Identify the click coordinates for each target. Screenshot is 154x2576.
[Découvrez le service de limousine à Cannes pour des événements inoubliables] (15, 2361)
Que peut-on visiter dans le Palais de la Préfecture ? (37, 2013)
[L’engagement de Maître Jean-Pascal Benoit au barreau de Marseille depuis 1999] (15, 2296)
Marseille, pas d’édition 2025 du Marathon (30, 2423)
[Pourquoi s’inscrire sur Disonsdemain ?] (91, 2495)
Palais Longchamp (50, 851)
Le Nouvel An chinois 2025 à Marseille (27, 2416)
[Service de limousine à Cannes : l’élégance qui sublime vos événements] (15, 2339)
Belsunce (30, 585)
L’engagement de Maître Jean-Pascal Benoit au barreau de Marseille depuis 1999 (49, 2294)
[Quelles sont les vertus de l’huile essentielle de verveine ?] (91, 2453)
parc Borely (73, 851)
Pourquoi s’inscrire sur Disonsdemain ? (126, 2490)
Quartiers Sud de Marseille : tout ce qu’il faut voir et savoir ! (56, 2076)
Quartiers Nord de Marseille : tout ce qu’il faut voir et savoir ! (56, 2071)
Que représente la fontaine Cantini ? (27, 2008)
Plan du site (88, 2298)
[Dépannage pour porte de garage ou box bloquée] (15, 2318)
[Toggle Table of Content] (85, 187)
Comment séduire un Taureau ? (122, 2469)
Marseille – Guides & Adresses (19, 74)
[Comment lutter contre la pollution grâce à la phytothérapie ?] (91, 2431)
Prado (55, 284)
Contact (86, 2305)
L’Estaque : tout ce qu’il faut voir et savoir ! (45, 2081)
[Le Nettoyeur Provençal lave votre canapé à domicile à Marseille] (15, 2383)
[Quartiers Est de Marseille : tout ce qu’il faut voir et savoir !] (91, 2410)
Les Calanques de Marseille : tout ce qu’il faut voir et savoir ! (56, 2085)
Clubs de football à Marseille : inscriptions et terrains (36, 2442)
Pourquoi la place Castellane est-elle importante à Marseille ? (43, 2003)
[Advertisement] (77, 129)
+ + + + + + +
• _Problem_: Each line in the listing above from the one containing "[Quelles sont les" through the one containing "[Quartiers Est de" should be repeated exactly, and no other line.

• _Completed exercise_:
[Quelles sont les vertus de l’huile essentielle de verveine ?] (91, 2453)
parc Borely (73, 851)
Pourquoi s’inscrire sur Disonsdemain ? (126, 2490)
Quartiers Sud de Marseille : tout ce qu’il faut voir et savoir ! (56, 2076)
Quartiers Nord de Marseille : tout ce qu’il faut voir et savoir ! (56, 2071)
Que représente la fontaine Cantini ? (27, 2008)
Plan du site (88, 2298)
[Dépannage pour porte de garage ou box bloquée] (15, 2318)
[Toggle Table of Content] (85, 187)
Comment séduire un Taureau ? (122, 2469)
Marseille – Guides & Adresses (19, 74)
[Comment lutter contre la pollution grâce à la phytothérapie ?] (91, 2431)
Prado (55, 284)
Contact (86, 2305)
L’Estaque : tout ce qu’il faut voir et savoir ! (45, 2081)
[Le Nettoyeur Provençal lave votre canapé à domicile à Marseille] (15, 2383)
[Quartiers Est de Marseille : tout ce qu’il faut voir et savoir !] (91, 2410)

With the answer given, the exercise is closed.